=== Source material ===
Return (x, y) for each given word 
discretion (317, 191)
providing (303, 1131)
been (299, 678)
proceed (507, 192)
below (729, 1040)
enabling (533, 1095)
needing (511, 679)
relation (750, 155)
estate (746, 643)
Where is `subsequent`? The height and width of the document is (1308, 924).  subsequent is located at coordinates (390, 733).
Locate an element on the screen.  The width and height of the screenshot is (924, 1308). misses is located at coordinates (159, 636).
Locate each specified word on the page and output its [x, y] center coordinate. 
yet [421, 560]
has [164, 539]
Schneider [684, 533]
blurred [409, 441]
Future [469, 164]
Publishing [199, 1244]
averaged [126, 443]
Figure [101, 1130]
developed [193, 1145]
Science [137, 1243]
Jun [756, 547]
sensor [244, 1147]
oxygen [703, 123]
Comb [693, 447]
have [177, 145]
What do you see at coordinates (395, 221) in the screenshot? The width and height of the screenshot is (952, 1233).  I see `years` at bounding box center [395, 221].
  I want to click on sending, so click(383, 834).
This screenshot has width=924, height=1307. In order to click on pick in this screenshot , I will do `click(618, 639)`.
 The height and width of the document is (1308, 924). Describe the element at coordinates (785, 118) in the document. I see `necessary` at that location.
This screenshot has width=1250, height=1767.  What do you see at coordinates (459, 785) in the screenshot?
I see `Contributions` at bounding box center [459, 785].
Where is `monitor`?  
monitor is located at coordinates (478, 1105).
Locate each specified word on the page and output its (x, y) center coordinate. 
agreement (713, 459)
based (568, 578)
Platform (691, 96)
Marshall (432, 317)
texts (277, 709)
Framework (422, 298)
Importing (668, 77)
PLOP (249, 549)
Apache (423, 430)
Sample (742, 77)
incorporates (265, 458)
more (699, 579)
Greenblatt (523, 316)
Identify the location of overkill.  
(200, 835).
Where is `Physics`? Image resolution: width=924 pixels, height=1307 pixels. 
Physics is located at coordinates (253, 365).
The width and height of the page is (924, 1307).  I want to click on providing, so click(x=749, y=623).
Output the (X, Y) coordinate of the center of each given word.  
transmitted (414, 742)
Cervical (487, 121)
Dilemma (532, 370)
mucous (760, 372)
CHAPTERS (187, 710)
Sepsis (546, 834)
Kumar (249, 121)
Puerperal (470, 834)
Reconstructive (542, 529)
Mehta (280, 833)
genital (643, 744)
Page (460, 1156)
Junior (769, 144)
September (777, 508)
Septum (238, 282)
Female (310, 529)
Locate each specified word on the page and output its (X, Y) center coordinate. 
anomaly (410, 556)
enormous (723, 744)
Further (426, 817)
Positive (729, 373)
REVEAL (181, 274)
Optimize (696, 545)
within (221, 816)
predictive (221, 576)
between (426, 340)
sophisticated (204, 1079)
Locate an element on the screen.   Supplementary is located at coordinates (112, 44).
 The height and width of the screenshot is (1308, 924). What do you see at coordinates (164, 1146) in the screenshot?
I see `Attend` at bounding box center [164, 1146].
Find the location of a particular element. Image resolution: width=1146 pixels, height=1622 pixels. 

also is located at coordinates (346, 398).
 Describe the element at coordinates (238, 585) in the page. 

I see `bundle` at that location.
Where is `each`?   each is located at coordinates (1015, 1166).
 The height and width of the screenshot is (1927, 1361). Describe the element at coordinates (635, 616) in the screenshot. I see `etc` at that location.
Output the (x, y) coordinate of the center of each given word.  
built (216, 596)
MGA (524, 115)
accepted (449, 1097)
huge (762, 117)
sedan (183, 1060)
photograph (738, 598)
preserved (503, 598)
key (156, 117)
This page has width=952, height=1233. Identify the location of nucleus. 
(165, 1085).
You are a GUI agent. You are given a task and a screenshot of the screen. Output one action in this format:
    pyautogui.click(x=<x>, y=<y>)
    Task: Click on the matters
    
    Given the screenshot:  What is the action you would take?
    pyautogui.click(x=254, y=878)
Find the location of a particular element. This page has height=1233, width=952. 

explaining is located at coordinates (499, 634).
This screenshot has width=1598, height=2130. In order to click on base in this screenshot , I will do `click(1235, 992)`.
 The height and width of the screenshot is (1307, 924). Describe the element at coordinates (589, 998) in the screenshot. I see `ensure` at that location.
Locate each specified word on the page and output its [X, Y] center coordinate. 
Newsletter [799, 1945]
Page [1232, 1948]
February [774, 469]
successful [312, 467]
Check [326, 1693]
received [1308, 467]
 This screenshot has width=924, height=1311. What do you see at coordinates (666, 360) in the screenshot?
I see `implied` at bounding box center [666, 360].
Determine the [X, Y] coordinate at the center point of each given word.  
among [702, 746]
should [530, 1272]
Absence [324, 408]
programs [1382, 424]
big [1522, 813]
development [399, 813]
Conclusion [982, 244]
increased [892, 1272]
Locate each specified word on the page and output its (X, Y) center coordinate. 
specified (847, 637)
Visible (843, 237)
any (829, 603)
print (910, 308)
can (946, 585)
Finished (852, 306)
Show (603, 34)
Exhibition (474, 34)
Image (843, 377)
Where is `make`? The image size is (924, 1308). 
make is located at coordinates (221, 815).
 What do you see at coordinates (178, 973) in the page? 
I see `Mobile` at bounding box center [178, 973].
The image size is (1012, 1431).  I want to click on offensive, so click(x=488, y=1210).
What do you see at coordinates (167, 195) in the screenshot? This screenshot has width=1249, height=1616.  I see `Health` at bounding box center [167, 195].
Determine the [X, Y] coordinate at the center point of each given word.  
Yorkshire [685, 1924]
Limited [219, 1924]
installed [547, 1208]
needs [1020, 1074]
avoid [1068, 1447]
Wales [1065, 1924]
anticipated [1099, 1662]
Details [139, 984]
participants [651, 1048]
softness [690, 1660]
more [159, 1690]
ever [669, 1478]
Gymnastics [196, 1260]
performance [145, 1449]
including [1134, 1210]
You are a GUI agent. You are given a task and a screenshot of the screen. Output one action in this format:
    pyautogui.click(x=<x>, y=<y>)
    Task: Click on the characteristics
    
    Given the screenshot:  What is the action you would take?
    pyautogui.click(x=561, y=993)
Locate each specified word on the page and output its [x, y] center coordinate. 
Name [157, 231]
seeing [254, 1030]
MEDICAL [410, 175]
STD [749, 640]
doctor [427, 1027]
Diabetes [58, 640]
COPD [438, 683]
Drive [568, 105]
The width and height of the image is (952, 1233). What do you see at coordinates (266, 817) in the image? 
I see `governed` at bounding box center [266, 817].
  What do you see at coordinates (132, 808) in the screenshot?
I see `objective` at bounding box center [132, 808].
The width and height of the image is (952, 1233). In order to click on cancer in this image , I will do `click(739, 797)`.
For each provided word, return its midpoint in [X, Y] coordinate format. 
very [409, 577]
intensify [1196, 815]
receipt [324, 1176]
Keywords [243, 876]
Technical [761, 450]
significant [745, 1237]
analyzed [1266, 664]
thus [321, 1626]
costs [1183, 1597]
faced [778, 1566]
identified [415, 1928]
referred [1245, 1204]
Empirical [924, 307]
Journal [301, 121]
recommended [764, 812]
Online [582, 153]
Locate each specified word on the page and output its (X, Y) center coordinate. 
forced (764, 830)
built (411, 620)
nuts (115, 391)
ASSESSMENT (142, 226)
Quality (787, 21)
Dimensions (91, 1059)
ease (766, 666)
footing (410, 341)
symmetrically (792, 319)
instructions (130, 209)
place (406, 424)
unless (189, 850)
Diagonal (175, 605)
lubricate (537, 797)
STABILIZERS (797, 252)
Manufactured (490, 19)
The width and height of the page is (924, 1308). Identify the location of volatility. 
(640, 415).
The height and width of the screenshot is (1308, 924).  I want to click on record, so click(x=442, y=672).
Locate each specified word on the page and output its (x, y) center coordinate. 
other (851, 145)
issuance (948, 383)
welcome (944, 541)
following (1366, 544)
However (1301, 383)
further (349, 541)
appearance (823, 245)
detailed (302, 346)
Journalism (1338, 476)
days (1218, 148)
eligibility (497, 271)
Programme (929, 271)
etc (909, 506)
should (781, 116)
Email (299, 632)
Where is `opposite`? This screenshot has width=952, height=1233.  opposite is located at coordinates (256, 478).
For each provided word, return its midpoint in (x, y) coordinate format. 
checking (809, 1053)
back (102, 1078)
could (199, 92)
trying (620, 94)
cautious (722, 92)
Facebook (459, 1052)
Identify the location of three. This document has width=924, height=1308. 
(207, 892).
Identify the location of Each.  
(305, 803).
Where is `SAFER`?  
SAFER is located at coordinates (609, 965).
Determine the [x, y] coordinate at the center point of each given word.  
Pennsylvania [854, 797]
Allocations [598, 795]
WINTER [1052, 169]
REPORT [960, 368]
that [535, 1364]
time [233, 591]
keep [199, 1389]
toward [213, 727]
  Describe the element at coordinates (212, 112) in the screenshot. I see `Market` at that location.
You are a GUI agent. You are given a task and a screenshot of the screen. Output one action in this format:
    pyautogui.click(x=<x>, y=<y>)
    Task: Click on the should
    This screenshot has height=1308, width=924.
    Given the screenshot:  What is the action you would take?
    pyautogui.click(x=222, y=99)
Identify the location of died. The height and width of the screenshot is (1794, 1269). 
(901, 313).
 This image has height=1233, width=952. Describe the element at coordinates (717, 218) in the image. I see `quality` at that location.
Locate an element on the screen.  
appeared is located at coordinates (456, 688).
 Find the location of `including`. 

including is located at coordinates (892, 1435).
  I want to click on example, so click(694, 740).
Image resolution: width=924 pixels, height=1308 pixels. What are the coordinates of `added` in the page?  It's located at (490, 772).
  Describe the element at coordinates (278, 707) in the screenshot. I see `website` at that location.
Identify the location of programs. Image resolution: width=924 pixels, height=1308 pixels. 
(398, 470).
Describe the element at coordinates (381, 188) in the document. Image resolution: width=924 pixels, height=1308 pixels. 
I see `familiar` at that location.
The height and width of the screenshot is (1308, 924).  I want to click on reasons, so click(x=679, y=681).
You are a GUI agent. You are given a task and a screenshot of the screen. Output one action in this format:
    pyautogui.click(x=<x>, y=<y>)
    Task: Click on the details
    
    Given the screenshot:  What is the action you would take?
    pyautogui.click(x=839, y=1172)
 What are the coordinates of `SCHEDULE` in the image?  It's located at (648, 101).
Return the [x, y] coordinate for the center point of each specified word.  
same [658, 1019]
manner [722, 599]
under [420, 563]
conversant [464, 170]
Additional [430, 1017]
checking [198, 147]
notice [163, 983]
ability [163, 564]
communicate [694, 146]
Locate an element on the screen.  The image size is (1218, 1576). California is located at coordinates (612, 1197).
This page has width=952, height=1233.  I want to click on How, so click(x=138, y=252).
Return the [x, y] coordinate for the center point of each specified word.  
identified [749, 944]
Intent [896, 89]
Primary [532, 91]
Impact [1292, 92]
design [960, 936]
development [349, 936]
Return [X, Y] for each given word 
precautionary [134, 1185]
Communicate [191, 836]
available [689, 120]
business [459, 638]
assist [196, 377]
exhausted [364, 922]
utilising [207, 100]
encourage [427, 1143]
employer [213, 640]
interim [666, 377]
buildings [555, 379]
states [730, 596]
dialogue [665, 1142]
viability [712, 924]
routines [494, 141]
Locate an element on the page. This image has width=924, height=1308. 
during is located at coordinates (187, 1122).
===
Task description: Copy out every entry from the line that has "welcome (944, 541)" through the line that has "Email (299, 632)", each word included. Scale each coordinate value by 0.6 and round it to a whole number, with halves going up.

The solution:
welcome (566, 325)
following (820, 326)
However (781, 230)
further (209, 325)
appearance (494, 147)
detailed (181, 208)
Journalism (803, 286)
days (731, 89)
eligibility (298, 163)
Programme (557, 163)
etc (545, 304)
should (469, 70)
Email (179, 379)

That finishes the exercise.